What starts as an ordinary invasion of an alien planet brings to light an ancient archeological site of huge importance. A young man called Knave makes a life-changing discovery there and rises from a lowly position as an infantry trooper to become a player among the powers of the galaxy.

The entire series is available to buy from Amazon.

Befitting his first appearance, Bix Barton has been given the cover of the comic book, with art by Jim McCarthy. It is a very striking cover, and the flying eyes immediately hint at magic and psychedelia. However... the hero’s haircut is a little unfortunate. It’s short on the sides and long on the top that may have been innocent enough back in the 1990s but now makes the wearer look like a hipster or Nazi. It’s the defining look of today’s white nationalists, or the ‘alt-right’ as they have tried to rebrand themselves. This is their signature haircut, and it is referred to by many wearers as a fashy.

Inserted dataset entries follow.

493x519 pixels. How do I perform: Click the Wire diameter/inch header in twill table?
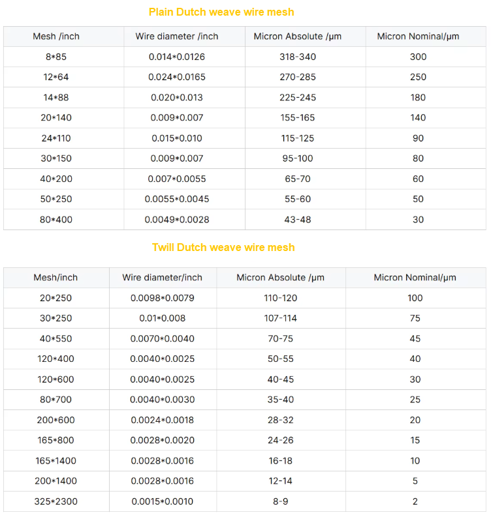click(x=162, y=277)
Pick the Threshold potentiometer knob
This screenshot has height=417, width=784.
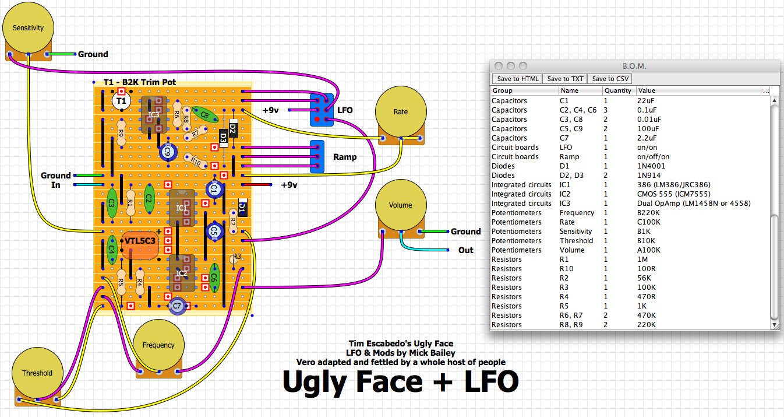[x=37, y=373]
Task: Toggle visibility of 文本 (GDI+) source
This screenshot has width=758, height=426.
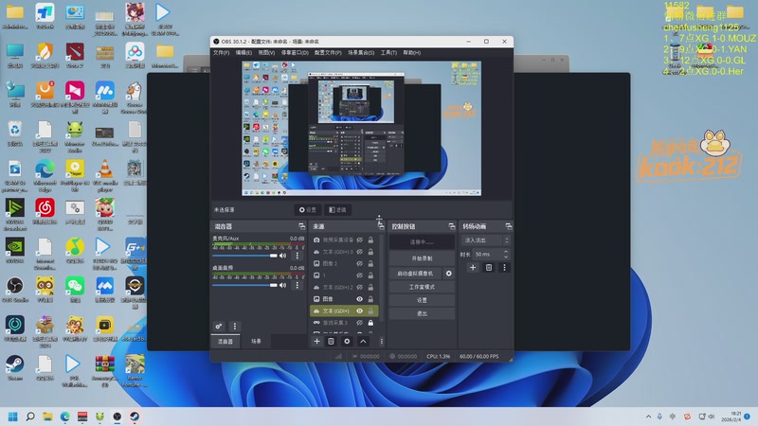Action: click(x=359, y=311)
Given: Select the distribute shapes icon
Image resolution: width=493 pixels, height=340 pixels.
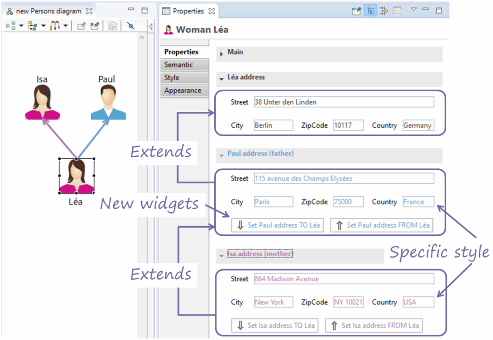Looking at the screenshot, I should pyautogui.click(x=54, y=25).
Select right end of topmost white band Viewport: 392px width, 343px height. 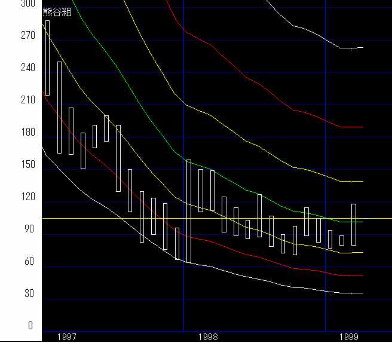tap(362, 47)
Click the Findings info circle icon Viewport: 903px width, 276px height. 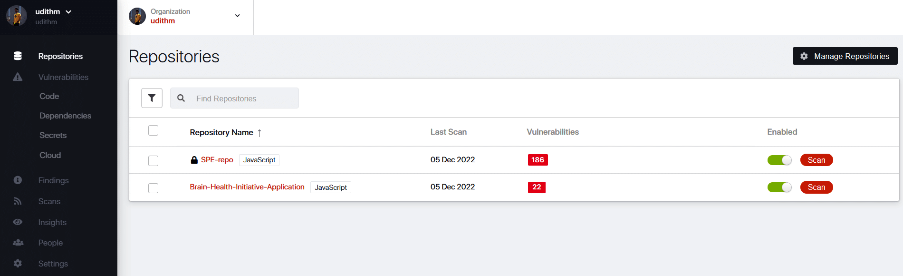18,180
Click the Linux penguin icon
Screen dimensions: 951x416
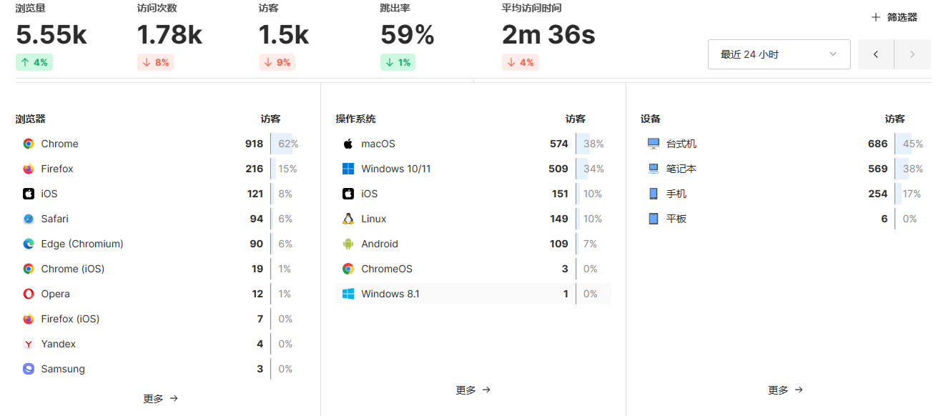[348, 219]
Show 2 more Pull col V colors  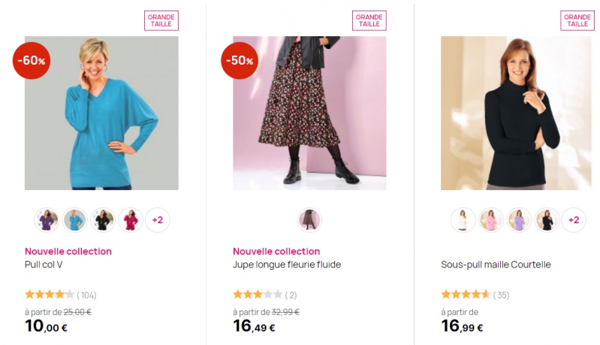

Of course I assumed Bix Barton hadn't chosen his haircut because it was associated with being a Nazi. I assumed he wore it because it has its origins in Victorian England, but in the story inside the comic he says he discovered the secret of immortality in the 1930s. Oh dear. Anyway, whatever the artist’s intent behind this choice of haircut, in the current climate it is a little unfortunate.

The first strip in the issue is Chopper by John Wagner, with art by Colin MacNeil, colored by Tim Perkins. Marlon ‘Chopper’ Shakespeare, is competing in Super Surf 11 which is taking place in Megacity 2. The event includes snipers, spikes, rockets, lasers, and almost certain death, making it brutal, even by the standards of 2000 AD. In this episode we see Chopper enter a hole full of spikes, where he gets gashed but makes it through... only to be struck multiple times by bullets on the other side. His girlfriend, Charlene, runs to help. He’s down but still on his board. The contestants in joint second place collide and are graphically impaled by spikes. It is attractive enough, being painted and all, and the story is gripping, but the art doesn't give much detail of the city the contestants are supposed to be flying through. There is no establishing shot of the building with the spike hole, and no idea is given of where the snipers might be who take Chopper out at the end of the episode. For a story so driven by action, it is strange that it is told using small boxes with talking heads in them.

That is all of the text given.